This QoS mode applies only to devices that support 802.1P and Differentiated
Services Code Point (DSCP) tagging. For devices that do not support 802.1P and
DSCP tagging, ports are not prioritized but the configured rate limit is still applied.
You can limit the rate of incoming traffic, outgoing traffic, or both on a port to prevent
the port (and the device that is attached to it) from taking up too much bandwidth on
the switch. Rate limiting, which you can set for individual ports in either QoS mode,
simply means that the switch slows down all traffic on a port so that traffic does not
exceed the limit that you set for that port. If you set the rate limit on a port too low, you
might, for example, see degraded video stream quality, sluggish response times during
online activity, and other problems.
Use port-based quality of service and set port priorities
802.1P/DSCP is the default QoS mode on the switch, but you can also set port-based
QoS.
For each port, you can set the priority and the rate limits for both incoming and outgoing
traffic:
•
Port priority. The switch services traffic from ports with a critical priority before traffic
from ports with a high, medium, or low priority. Similarly, the switch services traffic
from ports with a high priority before traffic from ports with a medium or low priority.
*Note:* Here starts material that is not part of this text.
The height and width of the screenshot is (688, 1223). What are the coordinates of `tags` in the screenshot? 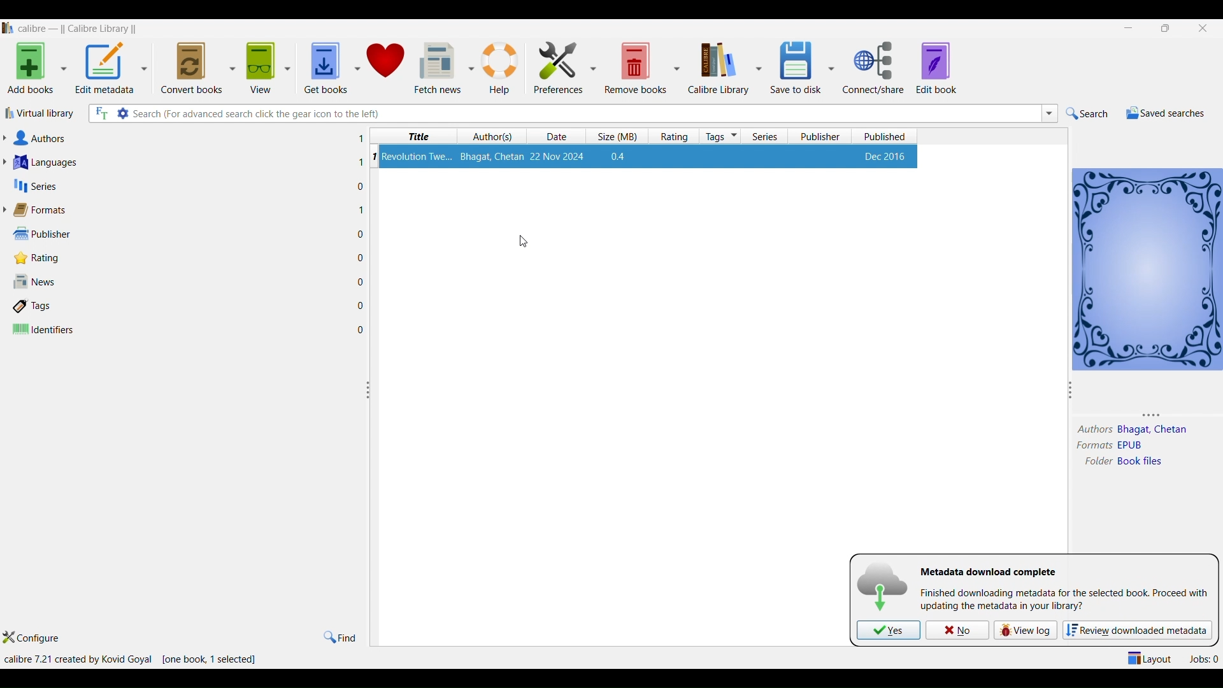 It's located at (36, 307).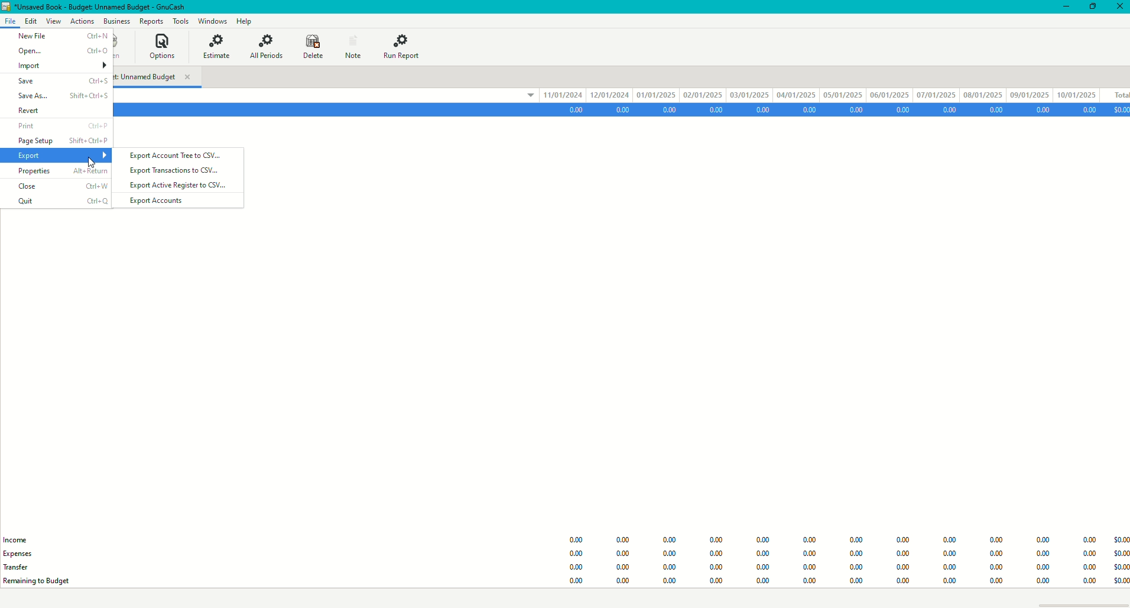 Image resolution: width=1130 pixels, height=608 pixels. What do you see at coordinates (148, 21) in the screenshot?
I see `Reports` at bounding box center [148, 21].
If severe network congestion occurs, the switch might drop packets with a low priority.
•
Port rate limits. The switch accepts traffic on a port at the rate (the speed of the
data transfer) that you set for incoming traffic on that port. The switch transmits traffic
from a port at the rate that you set for outgoing traffic on that port. You can select
each rate limit as a predefined data transfer threshold from 512 Kbps to 512 Mbps.